(Stored data entries)
*** Block opens ***

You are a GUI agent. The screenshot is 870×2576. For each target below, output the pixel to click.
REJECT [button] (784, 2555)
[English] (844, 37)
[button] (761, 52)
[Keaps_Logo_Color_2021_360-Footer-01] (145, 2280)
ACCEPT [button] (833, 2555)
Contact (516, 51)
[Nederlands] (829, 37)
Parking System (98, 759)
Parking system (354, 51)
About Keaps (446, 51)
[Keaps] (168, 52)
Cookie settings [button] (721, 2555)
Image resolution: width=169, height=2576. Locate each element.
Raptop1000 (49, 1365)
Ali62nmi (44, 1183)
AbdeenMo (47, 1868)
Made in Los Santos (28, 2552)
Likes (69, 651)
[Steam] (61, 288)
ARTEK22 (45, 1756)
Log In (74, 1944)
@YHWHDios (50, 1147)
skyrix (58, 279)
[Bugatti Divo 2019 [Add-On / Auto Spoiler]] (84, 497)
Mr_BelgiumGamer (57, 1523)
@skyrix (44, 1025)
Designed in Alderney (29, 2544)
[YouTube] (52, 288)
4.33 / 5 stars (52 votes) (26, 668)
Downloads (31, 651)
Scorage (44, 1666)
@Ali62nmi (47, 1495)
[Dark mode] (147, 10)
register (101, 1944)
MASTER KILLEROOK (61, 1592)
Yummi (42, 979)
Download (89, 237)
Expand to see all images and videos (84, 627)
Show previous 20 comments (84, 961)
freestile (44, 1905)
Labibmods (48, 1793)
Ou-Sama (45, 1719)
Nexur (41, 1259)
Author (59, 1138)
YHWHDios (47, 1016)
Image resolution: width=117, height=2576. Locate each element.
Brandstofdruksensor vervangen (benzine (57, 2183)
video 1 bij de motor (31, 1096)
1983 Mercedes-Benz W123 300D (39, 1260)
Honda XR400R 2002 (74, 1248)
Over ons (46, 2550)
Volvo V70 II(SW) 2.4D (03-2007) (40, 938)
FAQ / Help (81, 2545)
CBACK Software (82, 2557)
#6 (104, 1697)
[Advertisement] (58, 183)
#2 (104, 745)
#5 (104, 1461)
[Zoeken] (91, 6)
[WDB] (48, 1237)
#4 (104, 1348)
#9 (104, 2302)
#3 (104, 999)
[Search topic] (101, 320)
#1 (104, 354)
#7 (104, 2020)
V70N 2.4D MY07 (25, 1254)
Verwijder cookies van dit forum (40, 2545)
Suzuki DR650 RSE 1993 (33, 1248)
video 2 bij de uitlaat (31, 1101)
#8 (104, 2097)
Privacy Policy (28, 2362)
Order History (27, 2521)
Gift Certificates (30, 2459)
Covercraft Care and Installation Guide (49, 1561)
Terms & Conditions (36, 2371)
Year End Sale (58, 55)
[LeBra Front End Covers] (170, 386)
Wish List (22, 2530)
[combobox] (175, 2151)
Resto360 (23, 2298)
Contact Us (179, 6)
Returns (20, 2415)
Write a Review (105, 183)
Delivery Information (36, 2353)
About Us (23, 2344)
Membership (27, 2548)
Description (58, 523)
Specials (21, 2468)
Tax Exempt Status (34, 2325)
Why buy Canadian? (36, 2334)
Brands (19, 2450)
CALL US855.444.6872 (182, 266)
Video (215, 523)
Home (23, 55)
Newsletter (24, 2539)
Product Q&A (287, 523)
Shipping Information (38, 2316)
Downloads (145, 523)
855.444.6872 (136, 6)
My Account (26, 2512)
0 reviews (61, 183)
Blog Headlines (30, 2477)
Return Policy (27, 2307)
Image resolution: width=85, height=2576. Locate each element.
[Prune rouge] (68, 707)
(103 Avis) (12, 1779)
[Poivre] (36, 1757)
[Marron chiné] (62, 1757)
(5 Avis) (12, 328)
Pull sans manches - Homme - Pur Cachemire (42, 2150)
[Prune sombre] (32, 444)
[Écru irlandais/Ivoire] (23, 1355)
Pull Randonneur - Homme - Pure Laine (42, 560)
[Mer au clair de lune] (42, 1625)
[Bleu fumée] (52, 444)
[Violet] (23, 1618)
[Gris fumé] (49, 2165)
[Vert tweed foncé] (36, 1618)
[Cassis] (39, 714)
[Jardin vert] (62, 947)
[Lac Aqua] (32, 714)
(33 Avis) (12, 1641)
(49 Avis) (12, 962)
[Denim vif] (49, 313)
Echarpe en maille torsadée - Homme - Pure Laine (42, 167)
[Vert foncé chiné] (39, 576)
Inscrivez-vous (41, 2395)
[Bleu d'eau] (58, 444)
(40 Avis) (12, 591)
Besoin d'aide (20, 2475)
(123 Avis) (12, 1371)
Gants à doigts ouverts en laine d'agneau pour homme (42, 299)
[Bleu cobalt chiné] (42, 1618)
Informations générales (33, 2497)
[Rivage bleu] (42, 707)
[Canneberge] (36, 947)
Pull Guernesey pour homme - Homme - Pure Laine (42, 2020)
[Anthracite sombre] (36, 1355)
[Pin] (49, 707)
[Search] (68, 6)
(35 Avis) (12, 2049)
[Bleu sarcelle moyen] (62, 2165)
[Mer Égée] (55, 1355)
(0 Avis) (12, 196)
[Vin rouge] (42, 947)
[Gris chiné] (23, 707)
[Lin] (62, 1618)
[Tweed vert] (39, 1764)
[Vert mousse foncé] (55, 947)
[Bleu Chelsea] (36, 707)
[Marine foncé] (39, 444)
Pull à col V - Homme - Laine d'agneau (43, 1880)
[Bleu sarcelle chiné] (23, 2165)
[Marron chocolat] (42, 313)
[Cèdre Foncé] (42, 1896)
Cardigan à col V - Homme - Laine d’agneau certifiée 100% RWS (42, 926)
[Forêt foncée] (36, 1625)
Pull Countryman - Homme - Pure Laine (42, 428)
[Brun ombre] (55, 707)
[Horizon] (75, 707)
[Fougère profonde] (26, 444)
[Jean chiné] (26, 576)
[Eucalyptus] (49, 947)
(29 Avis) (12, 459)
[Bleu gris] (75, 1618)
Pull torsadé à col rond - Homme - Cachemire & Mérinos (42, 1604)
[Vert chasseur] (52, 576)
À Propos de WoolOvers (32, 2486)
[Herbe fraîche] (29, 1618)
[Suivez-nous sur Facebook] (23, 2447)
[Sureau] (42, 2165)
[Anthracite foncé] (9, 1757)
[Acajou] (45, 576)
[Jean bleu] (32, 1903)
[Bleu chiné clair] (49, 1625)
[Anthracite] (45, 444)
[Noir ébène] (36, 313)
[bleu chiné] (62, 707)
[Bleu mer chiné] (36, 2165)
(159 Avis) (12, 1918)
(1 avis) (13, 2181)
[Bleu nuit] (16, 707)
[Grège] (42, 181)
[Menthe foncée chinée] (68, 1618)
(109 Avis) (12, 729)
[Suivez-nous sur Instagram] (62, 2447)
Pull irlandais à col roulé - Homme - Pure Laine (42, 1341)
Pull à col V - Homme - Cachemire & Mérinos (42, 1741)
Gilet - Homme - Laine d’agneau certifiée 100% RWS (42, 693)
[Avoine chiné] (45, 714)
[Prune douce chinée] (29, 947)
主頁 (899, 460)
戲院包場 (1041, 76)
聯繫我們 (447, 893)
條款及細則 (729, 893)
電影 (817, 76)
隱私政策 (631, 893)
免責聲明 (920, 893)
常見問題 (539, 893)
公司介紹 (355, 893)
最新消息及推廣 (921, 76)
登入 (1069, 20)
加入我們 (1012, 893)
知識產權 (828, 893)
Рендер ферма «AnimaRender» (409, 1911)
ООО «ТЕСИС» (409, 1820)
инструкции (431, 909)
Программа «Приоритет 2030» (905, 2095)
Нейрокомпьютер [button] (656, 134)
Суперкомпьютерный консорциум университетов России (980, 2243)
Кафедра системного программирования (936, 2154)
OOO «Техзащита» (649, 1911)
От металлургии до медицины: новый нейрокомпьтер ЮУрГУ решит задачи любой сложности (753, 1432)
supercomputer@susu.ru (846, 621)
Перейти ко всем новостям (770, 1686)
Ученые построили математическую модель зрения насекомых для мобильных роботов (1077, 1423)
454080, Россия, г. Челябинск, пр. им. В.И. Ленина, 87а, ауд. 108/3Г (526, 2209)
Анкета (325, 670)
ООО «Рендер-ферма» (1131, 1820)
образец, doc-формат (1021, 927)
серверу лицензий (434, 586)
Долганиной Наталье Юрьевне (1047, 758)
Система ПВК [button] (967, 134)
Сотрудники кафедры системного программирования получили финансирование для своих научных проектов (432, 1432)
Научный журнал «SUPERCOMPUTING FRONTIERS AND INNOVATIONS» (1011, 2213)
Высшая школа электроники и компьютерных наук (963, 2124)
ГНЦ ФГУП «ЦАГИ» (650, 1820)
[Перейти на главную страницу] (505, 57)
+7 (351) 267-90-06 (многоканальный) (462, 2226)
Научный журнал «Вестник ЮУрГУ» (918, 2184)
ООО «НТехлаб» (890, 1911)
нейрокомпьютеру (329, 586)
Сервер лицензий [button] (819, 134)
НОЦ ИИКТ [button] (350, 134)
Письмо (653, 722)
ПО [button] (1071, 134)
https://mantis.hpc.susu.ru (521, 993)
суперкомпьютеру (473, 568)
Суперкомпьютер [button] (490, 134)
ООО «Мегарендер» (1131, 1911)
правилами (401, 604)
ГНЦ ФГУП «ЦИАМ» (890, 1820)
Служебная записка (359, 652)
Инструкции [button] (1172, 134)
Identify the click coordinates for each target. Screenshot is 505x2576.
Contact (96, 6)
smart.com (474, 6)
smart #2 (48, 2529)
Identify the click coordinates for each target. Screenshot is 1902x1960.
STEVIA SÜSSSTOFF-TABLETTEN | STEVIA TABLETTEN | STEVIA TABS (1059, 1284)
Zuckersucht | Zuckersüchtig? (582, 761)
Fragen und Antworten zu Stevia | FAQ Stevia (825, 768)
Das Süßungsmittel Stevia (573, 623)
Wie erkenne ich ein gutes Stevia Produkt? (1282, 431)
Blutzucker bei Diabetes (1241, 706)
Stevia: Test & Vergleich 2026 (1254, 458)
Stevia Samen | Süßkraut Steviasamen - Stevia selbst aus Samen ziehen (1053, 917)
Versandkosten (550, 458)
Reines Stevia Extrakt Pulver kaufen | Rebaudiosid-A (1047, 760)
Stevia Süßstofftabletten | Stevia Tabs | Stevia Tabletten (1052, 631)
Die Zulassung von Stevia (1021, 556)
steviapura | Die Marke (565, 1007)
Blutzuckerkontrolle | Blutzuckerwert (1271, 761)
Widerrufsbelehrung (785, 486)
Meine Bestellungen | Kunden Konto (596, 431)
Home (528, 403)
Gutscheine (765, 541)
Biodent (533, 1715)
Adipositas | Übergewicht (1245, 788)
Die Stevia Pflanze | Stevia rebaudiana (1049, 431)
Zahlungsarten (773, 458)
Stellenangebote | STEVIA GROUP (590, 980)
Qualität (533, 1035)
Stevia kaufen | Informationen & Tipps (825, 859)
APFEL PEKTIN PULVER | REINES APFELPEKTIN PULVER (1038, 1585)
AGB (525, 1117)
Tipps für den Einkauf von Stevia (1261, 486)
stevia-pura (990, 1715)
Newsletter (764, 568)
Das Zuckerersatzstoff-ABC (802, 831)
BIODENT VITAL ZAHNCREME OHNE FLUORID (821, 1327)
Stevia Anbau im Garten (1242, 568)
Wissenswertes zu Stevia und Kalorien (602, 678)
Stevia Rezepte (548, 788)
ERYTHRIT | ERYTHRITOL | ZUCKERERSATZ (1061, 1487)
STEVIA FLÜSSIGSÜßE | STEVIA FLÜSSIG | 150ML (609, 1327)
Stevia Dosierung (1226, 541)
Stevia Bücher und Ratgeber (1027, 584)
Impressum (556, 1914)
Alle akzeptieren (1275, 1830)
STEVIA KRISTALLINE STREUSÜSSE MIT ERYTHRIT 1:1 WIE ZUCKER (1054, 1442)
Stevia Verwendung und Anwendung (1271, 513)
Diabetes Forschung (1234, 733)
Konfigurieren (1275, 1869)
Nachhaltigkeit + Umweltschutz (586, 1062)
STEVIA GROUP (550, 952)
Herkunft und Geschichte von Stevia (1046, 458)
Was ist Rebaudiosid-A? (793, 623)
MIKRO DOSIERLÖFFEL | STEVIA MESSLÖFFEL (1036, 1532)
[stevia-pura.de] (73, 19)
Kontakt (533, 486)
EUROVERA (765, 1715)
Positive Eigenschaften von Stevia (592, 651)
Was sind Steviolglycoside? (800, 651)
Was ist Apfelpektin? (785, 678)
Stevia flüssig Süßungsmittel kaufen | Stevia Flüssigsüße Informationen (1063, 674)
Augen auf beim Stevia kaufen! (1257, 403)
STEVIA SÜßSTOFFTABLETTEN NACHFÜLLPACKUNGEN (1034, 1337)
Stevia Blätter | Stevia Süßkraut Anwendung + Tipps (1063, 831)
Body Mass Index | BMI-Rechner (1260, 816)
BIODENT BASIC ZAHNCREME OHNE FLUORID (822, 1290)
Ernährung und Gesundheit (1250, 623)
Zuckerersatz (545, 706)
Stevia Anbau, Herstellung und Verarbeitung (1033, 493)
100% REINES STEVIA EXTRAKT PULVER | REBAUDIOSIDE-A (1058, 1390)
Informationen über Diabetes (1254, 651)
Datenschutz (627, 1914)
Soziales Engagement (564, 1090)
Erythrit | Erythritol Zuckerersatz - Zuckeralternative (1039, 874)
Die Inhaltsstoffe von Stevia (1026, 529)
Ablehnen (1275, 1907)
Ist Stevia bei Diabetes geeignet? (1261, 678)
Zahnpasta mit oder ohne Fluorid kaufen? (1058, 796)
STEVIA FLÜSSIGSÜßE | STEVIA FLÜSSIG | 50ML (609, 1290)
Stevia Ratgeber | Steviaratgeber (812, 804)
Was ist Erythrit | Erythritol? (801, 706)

*** Block closes ***

* **What you will do**
From the entries above, return each line with the word "Tipps" in it.

* **Answer to the problem**
Stevia kaufen | Informationen & Tipps (825, 859)
Tipps für den Einkauf von Stevia (1261, 486)
Stevia Blätter | Stevia Süßkraut Anwendung + Tipps (1063, 831)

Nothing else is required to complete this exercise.